The Mississippi Statewide Autism Training Initiative hosts the daylong conference that also features small group discussions on a variety of topics of education for people with autism and their family members. The initiative began in 2012 and is a partnership between the state Department of Mental Health and the Mississippi Coalition for Citizens with Disabilities.
Dollar is a member of a task force that provides free training all over the state for anyone who is looking for “a good foundational knowledge around autism,” she said.
Fostering skills
In addition to being internationally known for autism advocacy, Grandin is a professor of animal science at Colorado State University and an animal behavior consultant to the livestock industry.
“Students get interested in stuff they get exposed to,” Grandin said in her speech. “I got into the cattle industry as a person from a non-ag background because I went out into my aunt’s ranch and I got exposed to beef cattle at age 15 and I was cleaning horse stalls at about the same age.”
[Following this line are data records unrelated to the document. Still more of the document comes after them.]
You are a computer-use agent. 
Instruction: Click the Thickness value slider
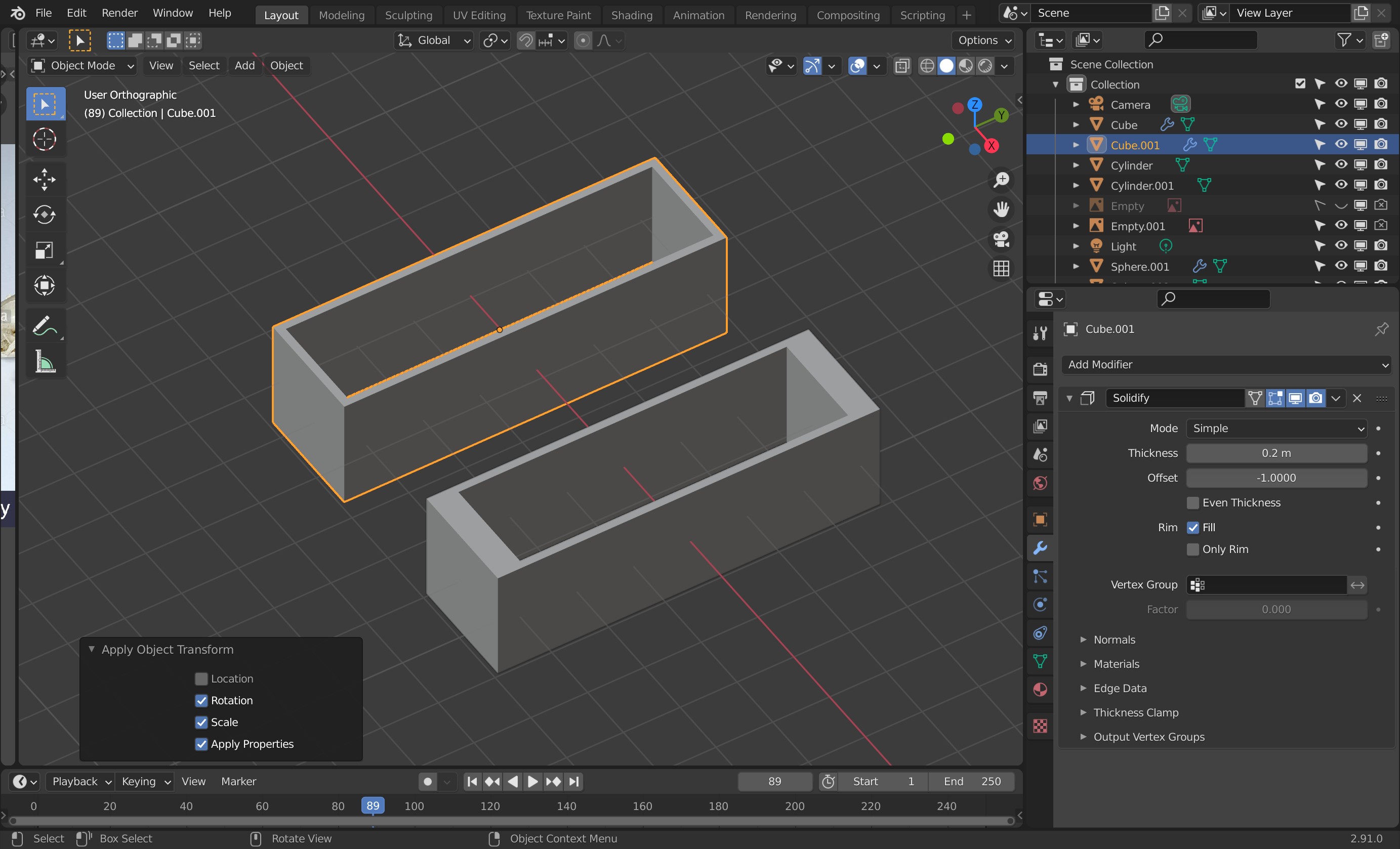1276,453
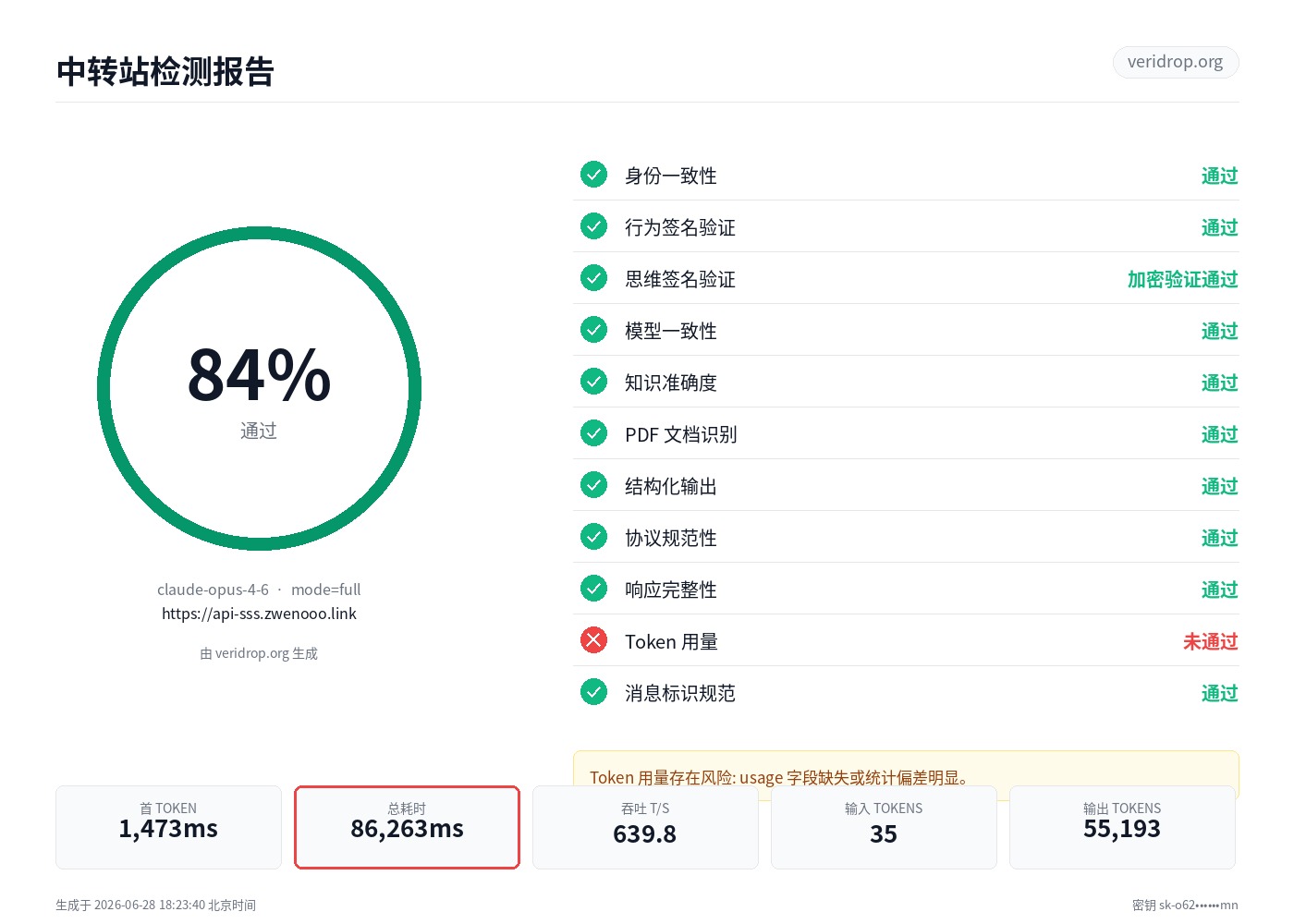Click the 输入 TOKENS 35 card
The image size is (1294, 924).
pyautogui.click(x=884, y=827)
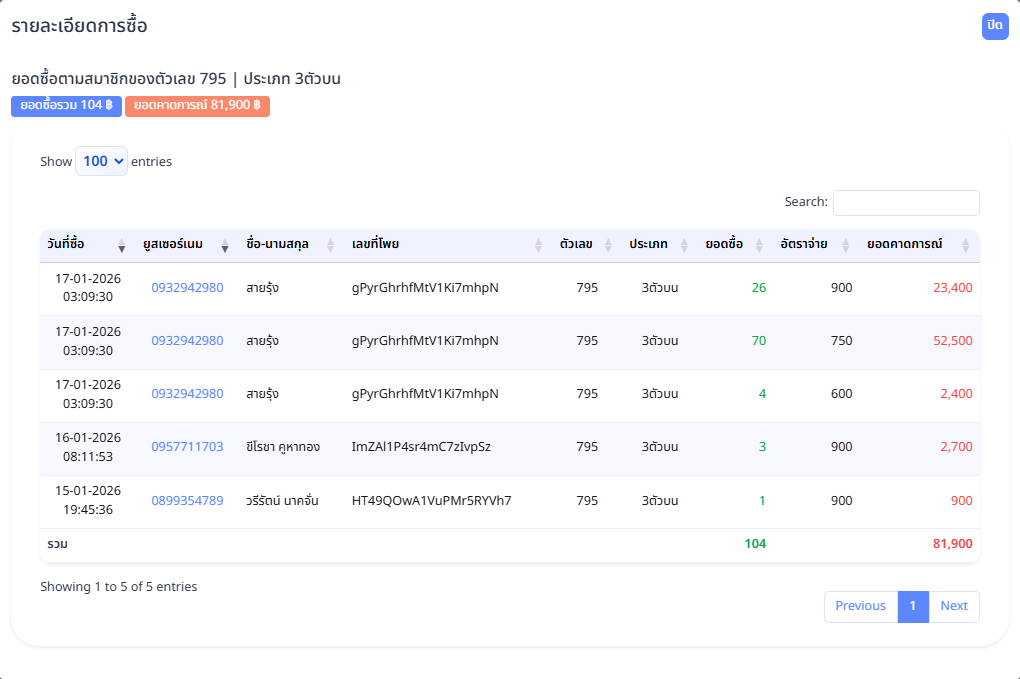1020x679 pixels.
Task: Sort by ยอดคาดการณ์ column sort icon
Action: click(966, 245)
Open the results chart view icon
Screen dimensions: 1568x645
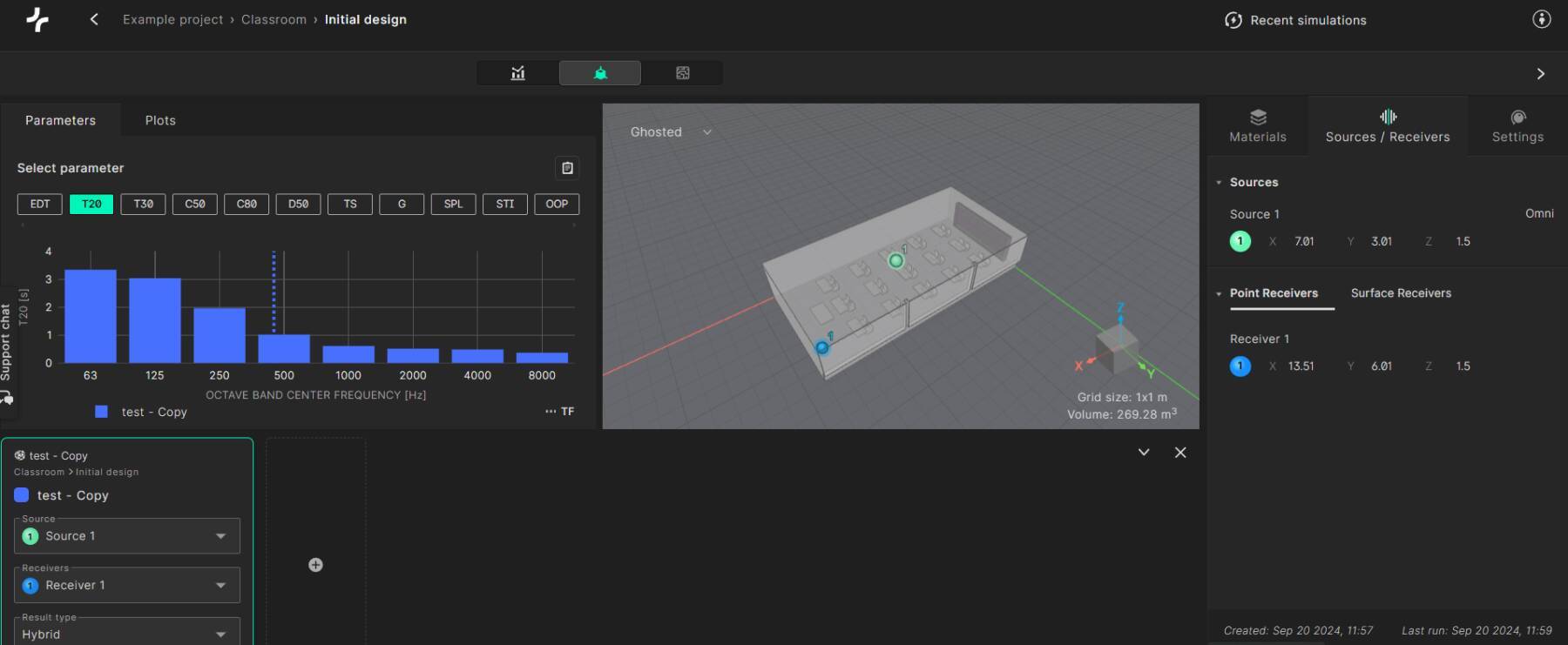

The 2010 film “Temple Grandin” is based on two of her books about living with autism and depicts her work in the 1960s and 1970s to make the handling of livestock more humane.
She has no working memory, so any task involving a sequence initially requires a checklist because “long strings of verbal information do not work, period,” she said.
People with autism can be verbal, visual or mathematical thinkers, and each have different skill sets that families and educators can foster if they try, Grandin said.
Kimberly Sellers and Barbara Harrell, both high school special education teachers, drove to Starkville from Houston, Texas to hear Grandin speak and wait in line at her book signing after the speech. Many of their students with autism do not have hands-on jobs like the ones Grandin described, they both said.
“We’re trying to gain knowledge to go back and share with our community,” Sellers said.
Grandin emphasized helping students with autism become lifelong learners, and that should be the goal beyond just helping them pass tests, Harrell said.
The conference has not had many out-of-state attendees in years past, Dollar said, but “Temple is a big draw.”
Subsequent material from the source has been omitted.